Yes it affects them.
Judges are pursuing their vocation as a career and there are career paths within the judicial system just as there are in every other career. Screw up too many times and your career ends at your present level.
Judges are also professionals and most take professional pride in doing their jobs well. Having a decision overturned is professionally embarrassing.
As a matter of public policy, there is no sanction that is directly applied to the judge otherwise judges would be too cautious to make decisions. Anyone who makes professional decisions will get them wrong from time to time - they generally are not punished.
That said there are judicial errors that stem from making the wrong judgement (so to say) call and judicial errors that stem from royally screwing up. The former are far less damaging than the latter. For an example of the former, a judge is applying a relatively new statute for which there have been no other decisions and interprets the legislation in a reasonable way but one the appeal court disagrees with. For an example of the latter, deciding the matter on a basis which neither party put before the court and which the judge did not draw to the parties attention during the trial - as a common law country, the New Zealand legal system is adversarial: the court exists to decide the dispute between the parties on the basis the parties argue, not to go on a "frolic of its own".

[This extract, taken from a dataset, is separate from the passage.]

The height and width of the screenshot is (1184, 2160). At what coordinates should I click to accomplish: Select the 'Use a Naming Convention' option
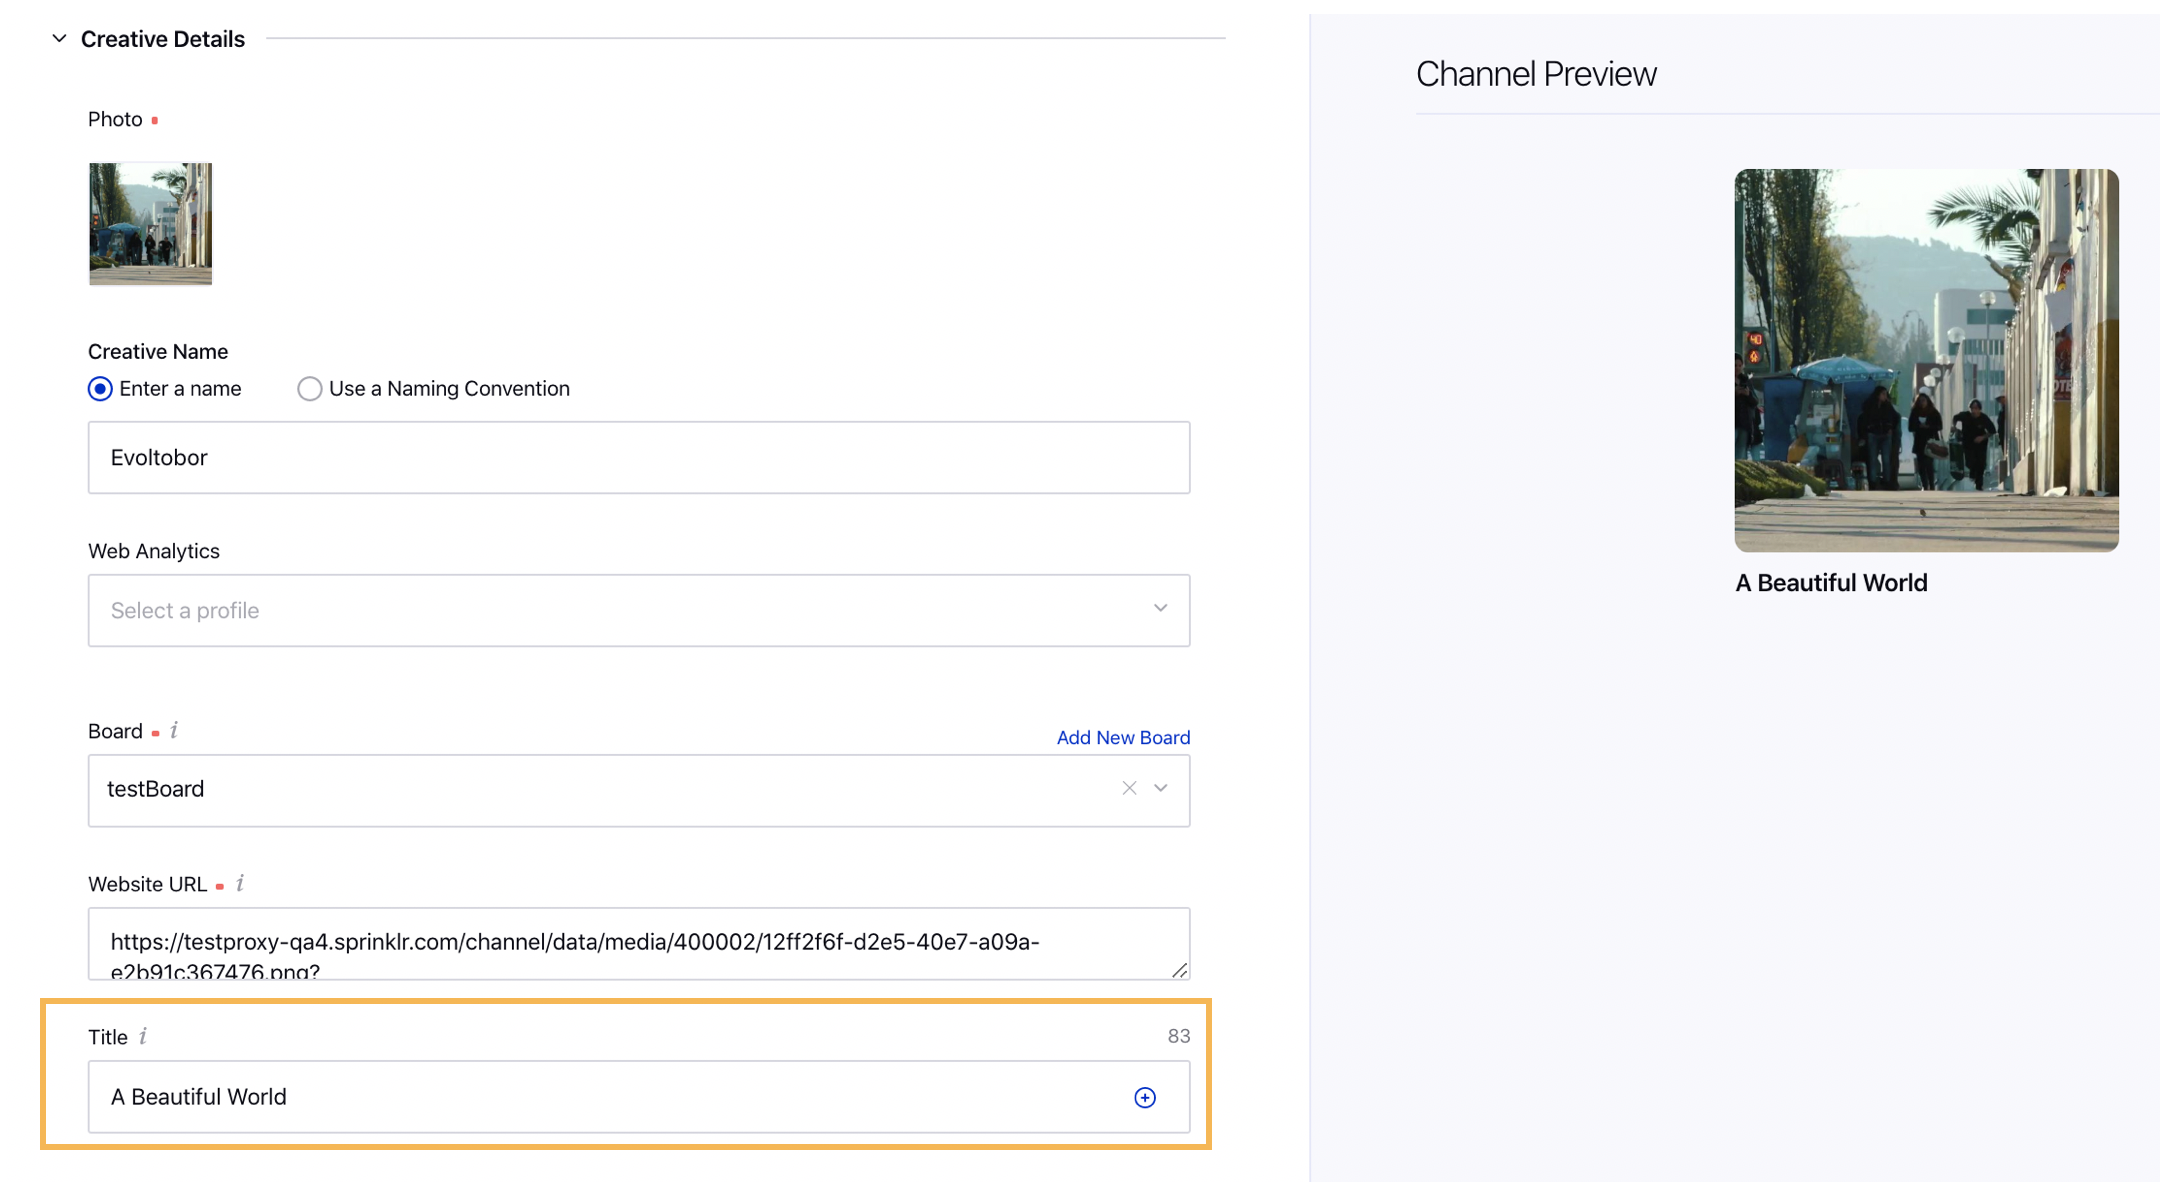[309, 389]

In addition, appeal courts can only overrule a decision if the judge has made an error of law, not if they have made an error of fact. A judge is allowed to be wrong about the facts but not about the law. In practice, the distinction is not trivial.
In a jury trial, the jury decides the facts, the judge decides the law - appeals can only be on the basis of what the judge did, not on the basis of what the jury did (barring egregious misconduct by the jury). In a judge only trial the judge decides both but an appeal can only be on matters of law.